* _WHAT YOU WILL DO_
Among the entries that follow, the required portion opens with the line containing "Given: Select the 开发者工具 wrench icon" and closes with the line containing "Given: Click the Preview button". Give that portion again exactly, and nothing else.

◇ ◇ ◇

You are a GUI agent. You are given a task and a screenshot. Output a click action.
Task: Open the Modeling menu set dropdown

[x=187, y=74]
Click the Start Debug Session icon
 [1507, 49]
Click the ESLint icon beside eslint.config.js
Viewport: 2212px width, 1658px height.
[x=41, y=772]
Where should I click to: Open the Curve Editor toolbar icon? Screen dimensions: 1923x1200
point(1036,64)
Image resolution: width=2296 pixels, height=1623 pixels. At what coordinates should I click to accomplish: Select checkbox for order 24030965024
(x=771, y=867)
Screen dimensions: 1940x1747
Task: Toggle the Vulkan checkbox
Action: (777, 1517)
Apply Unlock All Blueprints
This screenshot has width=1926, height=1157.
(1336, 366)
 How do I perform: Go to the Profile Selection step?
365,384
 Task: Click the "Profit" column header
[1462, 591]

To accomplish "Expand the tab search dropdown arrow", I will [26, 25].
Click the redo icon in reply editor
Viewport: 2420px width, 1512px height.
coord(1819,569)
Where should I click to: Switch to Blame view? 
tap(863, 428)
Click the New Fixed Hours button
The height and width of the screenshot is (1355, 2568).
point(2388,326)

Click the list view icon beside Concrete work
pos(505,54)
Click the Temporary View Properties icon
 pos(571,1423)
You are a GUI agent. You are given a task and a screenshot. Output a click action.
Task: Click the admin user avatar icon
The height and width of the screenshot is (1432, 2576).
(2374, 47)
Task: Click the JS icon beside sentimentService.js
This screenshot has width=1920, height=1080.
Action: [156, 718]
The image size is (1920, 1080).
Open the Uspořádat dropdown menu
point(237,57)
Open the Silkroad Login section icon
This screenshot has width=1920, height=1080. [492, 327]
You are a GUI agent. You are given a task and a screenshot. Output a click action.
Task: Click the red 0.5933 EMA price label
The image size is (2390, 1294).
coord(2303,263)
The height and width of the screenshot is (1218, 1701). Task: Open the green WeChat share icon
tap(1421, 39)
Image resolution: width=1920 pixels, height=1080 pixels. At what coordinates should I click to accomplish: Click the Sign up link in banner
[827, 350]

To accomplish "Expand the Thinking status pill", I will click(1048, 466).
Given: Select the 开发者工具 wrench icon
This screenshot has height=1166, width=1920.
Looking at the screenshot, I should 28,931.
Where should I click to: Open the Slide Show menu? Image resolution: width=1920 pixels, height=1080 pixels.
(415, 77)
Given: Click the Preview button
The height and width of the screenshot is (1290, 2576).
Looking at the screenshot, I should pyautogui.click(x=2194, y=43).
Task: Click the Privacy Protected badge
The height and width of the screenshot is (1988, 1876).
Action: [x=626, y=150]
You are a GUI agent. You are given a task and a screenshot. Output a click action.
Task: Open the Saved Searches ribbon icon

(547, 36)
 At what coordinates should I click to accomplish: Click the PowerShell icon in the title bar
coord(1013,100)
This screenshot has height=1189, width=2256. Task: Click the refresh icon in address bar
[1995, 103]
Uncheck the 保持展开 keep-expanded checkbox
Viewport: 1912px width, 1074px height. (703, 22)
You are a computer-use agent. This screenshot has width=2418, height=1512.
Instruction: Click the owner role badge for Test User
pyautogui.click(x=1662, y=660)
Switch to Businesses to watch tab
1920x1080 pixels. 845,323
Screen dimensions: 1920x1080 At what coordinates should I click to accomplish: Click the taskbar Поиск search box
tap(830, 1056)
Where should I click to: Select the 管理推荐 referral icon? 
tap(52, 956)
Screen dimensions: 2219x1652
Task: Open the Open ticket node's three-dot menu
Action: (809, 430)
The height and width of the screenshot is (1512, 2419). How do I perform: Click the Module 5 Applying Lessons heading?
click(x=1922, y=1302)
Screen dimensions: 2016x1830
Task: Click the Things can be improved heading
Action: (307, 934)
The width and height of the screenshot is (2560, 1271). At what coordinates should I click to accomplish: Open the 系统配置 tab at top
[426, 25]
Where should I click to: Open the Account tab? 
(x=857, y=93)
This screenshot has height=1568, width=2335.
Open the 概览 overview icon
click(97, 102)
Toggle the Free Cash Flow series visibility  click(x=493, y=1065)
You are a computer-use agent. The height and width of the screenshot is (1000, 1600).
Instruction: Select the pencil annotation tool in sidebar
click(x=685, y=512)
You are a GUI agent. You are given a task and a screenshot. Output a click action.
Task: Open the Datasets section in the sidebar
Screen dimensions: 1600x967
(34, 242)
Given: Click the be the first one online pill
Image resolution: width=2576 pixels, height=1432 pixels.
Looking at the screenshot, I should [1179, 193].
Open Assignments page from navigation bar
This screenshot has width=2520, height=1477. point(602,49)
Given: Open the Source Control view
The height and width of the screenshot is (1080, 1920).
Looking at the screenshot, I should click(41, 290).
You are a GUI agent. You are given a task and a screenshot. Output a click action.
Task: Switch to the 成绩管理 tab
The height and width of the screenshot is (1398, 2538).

◇ ◇ ◇

* _EXERCISE RESPONSE_
Given: Select the 开发者工具 wrench icon
This screenshot has height=1166, width=1920.
Looking at the screenshot, I should 28,931.
Where should I click to: Open the Slide Show menu? Image resolution: width=1920 pixels, height=1080 pixels.
(415, 77)
Given: Click the Preview button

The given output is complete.